To hijack meaning and ideology by taking over inaccessible technology is not a new phenomenon. It was always a tool used by the colonized and the working class to overcome colonial and capitalist systems of control. One example is the PFLP OPEC siege, which quite literally did this in 1975 in Vienna. Led by Venezuelan revolutionary Carlos the Jackal, one of the demands was that the Austrian authorities broadcast a communiqué about the Palestinian cause on national media platforms gave voice to Palestinian refugees, on Austrian radio and television networks every two hours. This was maybe the first time that a Palestinian voice was heard on a European or Western mainstream network from the perspective of Palestinian refugees since the British colonization of Palestine.

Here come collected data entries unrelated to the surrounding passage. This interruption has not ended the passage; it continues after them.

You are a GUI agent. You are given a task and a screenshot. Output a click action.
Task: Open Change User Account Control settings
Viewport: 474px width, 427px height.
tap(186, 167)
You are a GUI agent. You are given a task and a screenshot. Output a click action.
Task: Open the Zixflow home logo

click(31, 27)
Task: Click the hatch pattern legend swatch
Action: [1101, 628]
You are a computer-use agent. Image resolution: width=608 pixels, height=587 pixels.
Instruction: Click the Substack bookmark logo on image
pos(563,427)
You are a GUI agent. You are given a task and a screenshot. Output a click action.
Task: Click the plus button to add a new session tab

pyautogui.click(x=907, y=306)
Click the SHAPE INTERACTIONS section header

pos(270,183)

Modding as practice, is very similar and fits within the same sampling, hacking, remix, reappropriation culture, and arts. It is a practice that subverts dominant narratives, encourages critical thinking, and empowers individuals to fulfill their creative potential outside the confines of market logic.

Matteo Bittanti: In Like An Event In A Dream Dreamt By Another Rehearsal, you explicitly reference Clint Hocking’s notion of ludonarrative dissonance, which refers to disconnect between a video game’s narrative context and its gameplay mechanics. In short, ludonarrative dissonance occurs when the story a game “tells” and its interactive gameplay experience clash, diverge considerably or openly contradict each other. At the same time, I was wondering if you are familiar with another notion, that is “social realism” in games, which was introduced by Alexander Galloway in 2006. The latter refers to how well a video game simulates the social systems and conditions of the real world through its mechanics and dynamics. Galloway was interested in understanding how a game models societal behaviors, relationships, and structures in a realistic way. The more accurately a game reflects actual social dynamics and consequences, the higher its social realism. Galloway argues most mainstream games provide only low to moderate social realism as they offer abstracted versions of social systems that don’t capture real-world complexities. Within the same essay, he introduces the notion of the “congruence requirement” in relation to the theme of realism. He says:

I suggest there must be some kind of congruence, some type of fidelity of context that transliterates itself from the social reality of the gamer, through one’s thumbs, into the game environment and back again. This is what I call the “congruence requirement” and it is necessary for achieving realism in gaming.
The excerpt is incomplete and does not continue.